Transparency International released a report on people’s perception of corruption in Europe and Central Asia. 56% of Ukrainians acknowledged that corruption is the main problem.

Ukraine was dignified enough to have a stand-alone report in the “Global Corruption Barometer” of Transparency International, a full version of which can be found at LIGA.net. The Ukrainian Red Cross Society (URCS) was the main culprit due to its failure, in explaining an expenditure of 253 million hryvnias from governmental funds. Moreover, volunteers revealed cases where URCS asked for bribes in return for basic humanitarian aid which should have been provided free of charge. The level of corruption amounted to millions of hryvnias.

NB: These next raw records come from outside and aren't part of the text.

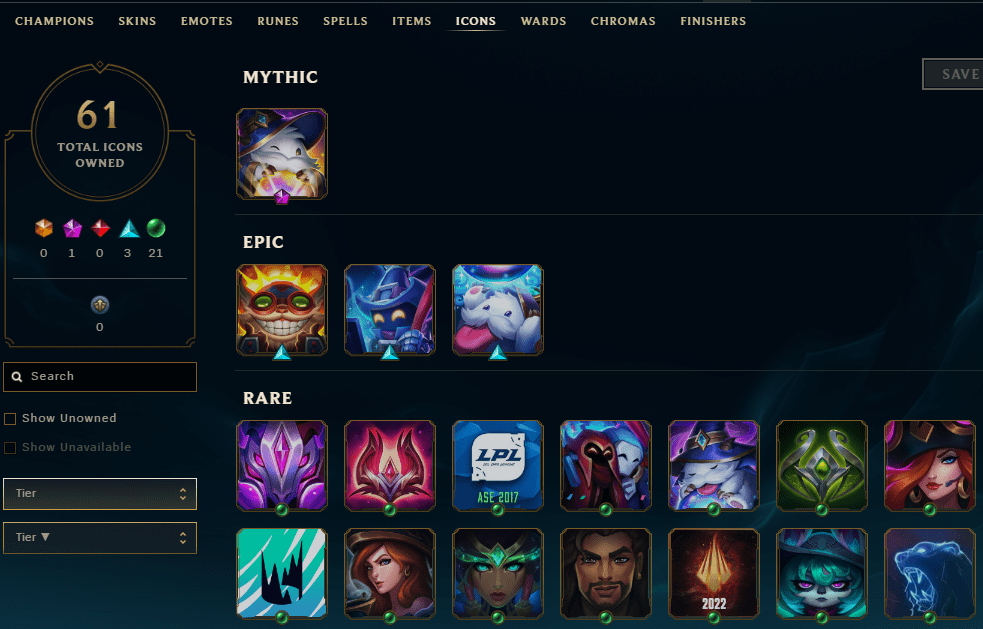Choose the green emerald crest icon
The height and width of the screenshot is (629, 983).
tap(821, 465)
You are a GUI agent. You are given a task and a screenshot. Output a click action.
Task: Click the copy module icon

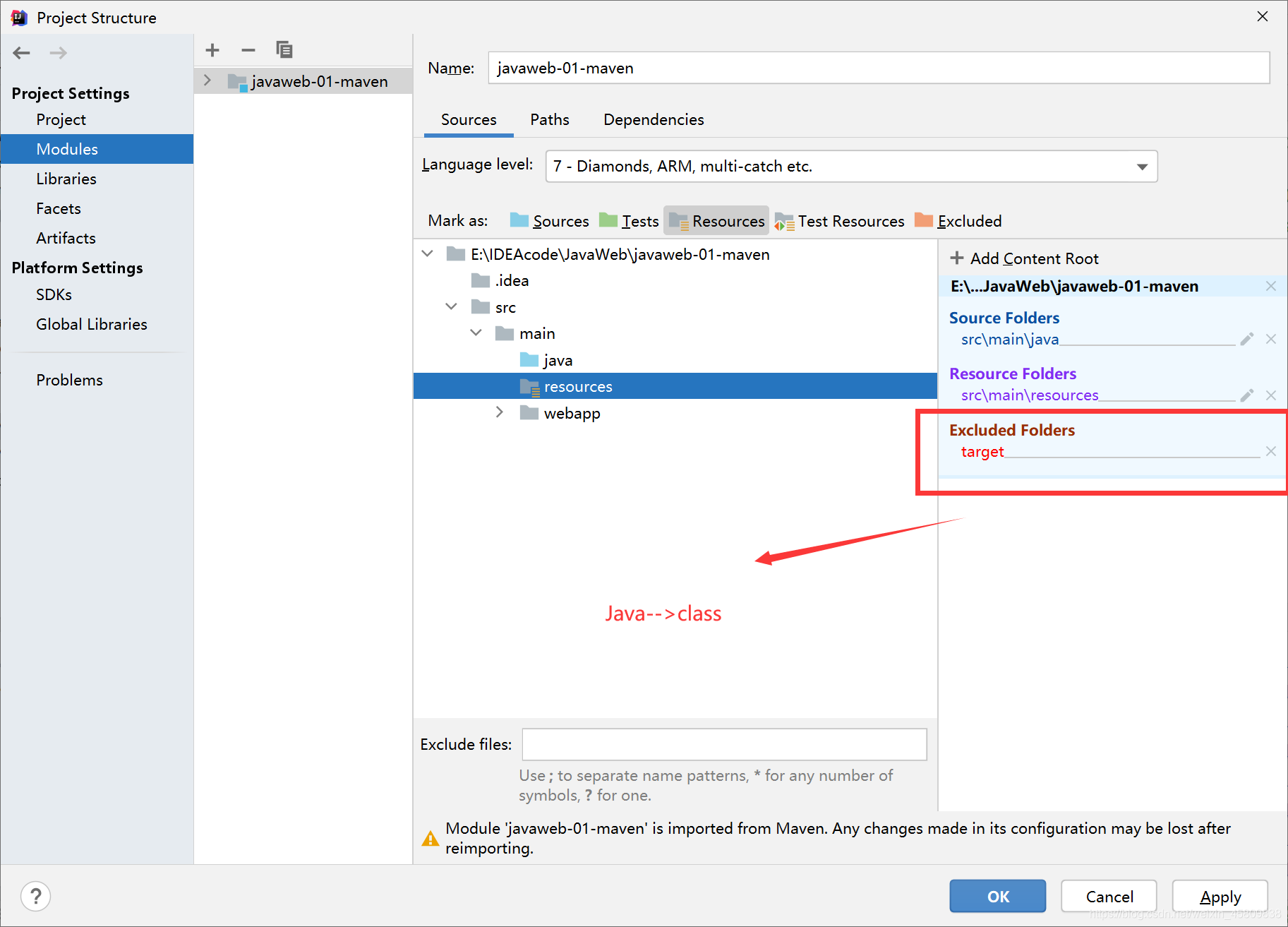[284, 50]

This is an isolated case of a forty-page digest on corruption in the world, and it is not a coincidence that Ukraine features in it. According to the survey, Ukraine is fifth in terms of corruption perception among European and Central Asian states.

Note: The Global Corruption Barometer is the largest ever survey tracking world-wide public opinion on corruption in different countries around the world. The survey has been conducted yearly since 2003. All figures, unless otherwise stated, are from Transparency International GCB 2016. The survey was carried out face to face using a Computer-assisted personal interviewing (CAPI) approach by TNS in the period 24/02/2016-26/05/2016. The figures are weighted and are representative of all adults (aged 18+).

Ukraine’s total sample size was 1507. Ukraine’s margin of error is 2,6  percentage points.

The world is not that simple

According to the survey, the problem of corruption is most severe in Slovenia (59%), Kosovo (65%), Spain (66%) and Moldova (67%). The fifth place goes to Ukraine. For 56% of Ukrainians, corruption is seen as the main problem in the country. However, people in Moldova, Bosnia and Herzegovina and Spain do not see any progress in fighting against corruption. More than 80% of the population in these countries reckons that state authorities do nothing in the fight against corruption.

Ukrainians are reported to have the highest level of distrust to the government: 86% consider that anti-corruption activities have no results.

People in Albania, Romania and Bosnia and Herzegovina are sure the members of their Parliament are corrupt. According to the enquiry, Moldova has the highest percentage of corrupt officials at 76%.

Citizens of post-soviet countries are more likely to pay bribes. Two out of five households in Azerbaijan, Kyrgyzstan, Ukraine and Moldova faced corruption in public utilities sector (38-42% of respondents). This number was highest at 50% in Tajikistan, while Georgia was the exception. Transparency International estimated the level of bribery in this country at only 7% which corresponds to EU standards.
Interestingly, Ukraine and Russia are most lenient to corruption. Citizens in these countries are more likely to pay bribes, e.g. in the education sector. More than one third of Russians and Ukrainians have contributed to corruption in the sector in 2016. The most intolerant countries to corruption are France and Portugal. The number of people in these countries that are eager to report on corruption is 74% and 78% respectively. As for Montenegro, Belarus, Ukraine, Hungary, Croatia, Bulgaria, Lithuania, Armenia, Russia and Bosnia and Herzegovina, only 10 to 17% of population is ready to inform competent authorities on briberies.

Ukrainian realities 

Researchers from Transparency International claim that anti-corruption sentiments of Ukrainians have considerably grown in comparison to 2013 when the latest analogous survey was held. Every third Ukrainian is ready to stop paying bribes, 9% of the respondents are eager to report on corruption, 6% were willing to vote for honest candidates and parties, 7% are ready to discuss the problem of corruption aloud, 2% are willing to join an anti-corruption organization and 1%  to boycott dishonest business.
Nevertheless, 72% of the respondents claimed that little has changed in four years of fighting corruption. The government’s attempts to influence the situation are estimated negatively by 86% of the respondents. Additionally, oligarchic influence on the government is still obvious. 49% of Ukrainians consider that the elites influence the government in their own interests. 67% of the respondents are certain that the prohibition for companies to give funds to both political parties and candidates could be one of the many ways to reduce such an influence.

It was reported by respondents that more than 60% of state officials, parliamentarians, fiscal services employees and judges are directly related to corruption. 60% of the respondents acknowledged Presidential and Prime Ministerial corruption. This year alone, 38% of Ukrainians paid bribes when interacting with state authorities. It was more likely to pay bribes for services in the primary or secondary schools (38%), medical institutions (33%), for traffic misconduct (33%), tertiary-level education (31%), when formalizing unemployment payments (9%) and social benefits (6%).

Only 58% of the respondents are ready to report on corruption. 16% are certain that a notification on bribery will change nothing, and 14% of Ukrainians are afraid of the consequences of such an exposure. Despite such concerns, such a result shall be deemed as a positive one as there were only 26% of the Ukrainians ready to report on corruption in 2013.